Nearly a quarter of the vote (24.7 percent) went to minor parties (up from 23.5 percent in 2016). Labor has only itself to blame for the fact that these people failed to give the party their second preferences, but that's what happens when you write people off. There was also an amazing 688,000 informal ballots, more than one in 20, many deliberately so. Why didn't the party inspire these voters?
These issues are critical, because they go to the true cause of the devastating defeat.
Labor's attitude was summed up in Chris Bowen's dismissive comment, telling self-funded retirees to "vote against us" if they didn't like Labor's policy on dividend imputation. Well, they did.
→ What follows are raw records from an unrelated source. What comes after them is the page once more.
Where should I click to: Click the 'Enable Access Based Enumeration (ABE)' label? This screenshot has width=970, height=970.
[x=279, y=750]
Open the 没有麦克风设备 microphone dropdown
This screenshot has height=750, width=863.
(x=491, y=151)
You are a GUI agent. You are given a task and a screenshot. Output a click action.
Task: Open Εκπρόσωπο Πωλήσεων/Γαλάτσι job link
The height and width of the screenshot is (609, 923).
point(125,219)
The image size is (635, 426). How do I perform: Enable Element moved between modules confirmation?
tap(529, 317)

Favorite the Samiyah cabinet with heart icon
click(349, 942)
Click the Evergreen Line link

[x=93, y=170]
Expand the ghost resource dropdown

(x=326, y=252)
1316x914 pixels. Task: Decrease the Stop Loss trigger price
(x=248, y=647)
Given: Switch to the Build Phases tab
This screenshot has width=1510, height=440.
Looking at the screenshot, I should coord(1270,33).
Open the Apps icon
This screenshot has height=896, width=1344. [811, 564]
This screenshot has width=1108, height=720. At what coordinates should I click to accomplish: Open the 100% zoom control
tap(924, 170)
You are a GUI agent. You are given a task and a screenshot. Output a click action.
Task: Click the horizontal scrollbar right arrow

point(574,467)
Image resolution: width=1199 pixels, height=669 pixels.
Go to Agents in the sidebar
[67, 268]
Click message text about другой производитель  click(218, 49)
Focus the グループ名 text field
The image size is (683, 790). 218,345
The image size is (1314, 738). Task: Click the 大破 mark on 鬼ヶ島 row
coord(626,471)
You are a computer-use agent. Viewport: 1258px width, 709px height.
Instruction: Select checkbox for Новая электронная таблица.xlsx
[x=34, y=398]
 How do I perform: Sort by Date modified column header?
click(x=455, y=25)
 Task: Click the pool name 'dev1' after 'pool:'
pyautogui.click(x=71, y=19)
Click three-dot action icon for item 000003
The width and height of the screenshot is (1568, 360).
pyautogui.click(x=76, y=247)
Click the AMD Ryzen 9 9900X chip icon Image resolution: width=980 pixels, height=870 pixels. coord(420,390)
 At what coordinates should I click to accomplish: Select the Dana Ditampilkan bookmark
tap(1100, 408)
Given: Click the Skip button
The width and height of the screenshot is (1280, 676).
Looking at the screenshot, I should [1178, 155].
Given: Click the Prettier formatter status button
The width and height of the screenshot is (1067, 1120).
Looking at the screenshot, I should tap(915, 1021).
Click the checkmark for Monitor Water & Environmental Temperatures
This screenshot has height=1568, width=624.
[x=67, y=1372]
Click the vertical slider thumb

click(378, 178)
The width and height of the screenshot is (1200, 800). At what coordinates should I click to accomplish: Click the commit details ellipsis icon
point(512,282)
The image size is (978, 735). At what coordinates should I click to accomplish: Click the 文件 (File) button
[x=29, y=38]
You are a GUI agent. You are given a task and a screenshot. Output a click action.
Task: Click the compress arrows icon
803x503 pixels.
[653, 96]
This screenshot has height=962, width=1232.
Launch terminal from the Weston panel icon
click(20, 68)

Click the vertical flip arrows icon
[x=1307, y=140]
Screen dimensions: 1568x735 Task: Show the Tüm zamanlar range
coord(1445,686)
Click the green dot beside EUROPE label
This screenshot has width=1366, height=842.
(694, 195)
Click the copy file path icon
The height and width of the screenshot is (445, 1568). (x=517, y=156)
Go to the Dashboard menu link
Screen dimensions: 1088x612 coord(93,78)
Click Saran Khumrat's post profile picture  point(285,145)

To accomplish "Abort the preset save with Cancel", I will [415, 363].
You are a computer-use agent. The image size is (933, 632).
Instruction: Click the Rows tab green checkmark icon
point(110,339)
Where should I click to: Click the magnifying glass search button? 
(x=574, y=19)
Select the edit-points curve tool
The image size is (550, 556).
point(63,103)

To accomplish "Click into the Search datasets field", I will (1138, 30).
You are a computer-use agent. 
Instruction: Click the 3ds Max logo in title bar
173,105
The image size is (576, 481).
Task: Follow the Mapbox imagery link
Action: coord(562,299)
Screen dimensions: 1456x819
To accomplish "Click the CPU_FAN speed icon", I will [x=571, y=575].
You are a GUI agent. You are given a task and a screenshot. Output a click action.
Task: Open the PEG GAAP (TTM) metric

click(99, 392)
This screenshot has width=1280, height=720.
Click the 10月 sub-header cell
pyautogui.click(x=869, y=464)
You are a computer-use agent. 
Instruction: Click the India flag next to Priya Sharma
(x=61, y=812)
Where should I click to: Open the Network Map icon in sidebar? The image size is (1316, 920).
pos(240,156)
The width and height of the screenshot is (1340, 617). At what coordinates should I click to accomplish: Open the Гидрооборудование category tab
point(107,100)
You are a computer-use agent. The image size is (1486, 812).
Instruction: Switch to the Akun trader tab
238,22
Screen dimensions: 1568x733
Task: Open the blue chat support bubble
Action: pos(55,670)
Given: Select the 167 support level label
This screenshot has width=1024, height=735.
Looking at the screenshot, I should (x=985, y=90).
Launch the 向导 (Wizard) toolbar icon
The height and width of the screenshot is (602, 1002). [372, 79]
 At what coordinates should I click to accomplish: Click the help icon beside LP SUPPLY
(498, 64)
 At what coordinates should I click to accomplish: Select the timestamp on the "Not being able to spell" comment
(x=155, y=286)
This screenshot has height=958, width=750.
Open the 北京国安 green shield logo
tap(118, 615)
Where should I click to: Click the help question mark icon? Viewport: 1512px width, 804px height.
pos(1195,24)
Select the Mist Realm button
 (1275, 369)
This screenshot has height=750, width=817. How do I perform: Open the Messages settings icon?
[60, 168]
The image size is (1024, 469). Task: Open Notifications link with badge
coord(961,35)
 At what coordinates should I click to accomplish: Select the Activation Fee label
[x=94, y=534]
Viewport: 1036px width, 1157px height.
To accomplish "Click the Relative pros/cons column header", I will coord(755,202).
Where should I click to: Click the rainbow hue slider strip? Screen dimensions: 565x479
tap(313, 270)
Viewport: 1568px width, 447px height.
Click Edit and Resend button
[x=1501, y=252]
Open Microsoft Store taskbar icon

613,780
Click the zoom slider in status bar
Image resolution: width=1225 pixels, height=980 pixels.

People weren't inspired enough to vote for change.
This isn't rocket science. The party took its program to the people on a take-it-or-leave-it basis and guess what? Voters left it. They don't like being lectured at from on high. People wanted to be participants in a conversation and feel as if they were being included in policy formulation as equals. Instead they were told what to do.
That failure to explain goes to Shorten's problem. He ignored the traditional National Press Club speech in the last days of the election. He thought he was appealing over the heads of the media and had already swung all the voters he needed. He hadn't.
We are still a society of the many - the aspirational as well as those without. Yes, we need change; urgently. However the way that will be achieved isn't by slamming citizens into a wall and lecturing them. Everyone's got to be brought along together.
The key can be found in Tasmania. There, two electorates of ordinary Australians, not wealthy, not part of 'the big end of town', voted to dispatch Labor parliamentarians. They plumped for - God help us - Scott Morrison instead. Shorten's rhetoric failed to connect with their needs and feelings. This is the key point.
While reasons for this defeat are myriad, these are not the cause. Many might not have trusted a leader who had played a key role in killing off, successively, both his own previous leaders (Kevin Rudd and Julia Gillard). Perhaps others were hit by the tax changes. Maybe some were nurses, or perhaps teachers, surprised that the party could announce significant childcare reform yet didn't appear to have any program addressing their concerns. But the true cause was the party presented a program without being prepared to discuss it.
It appeared arrogant and out-of-touch.
That's why Labor needs new leadership. People who will listen.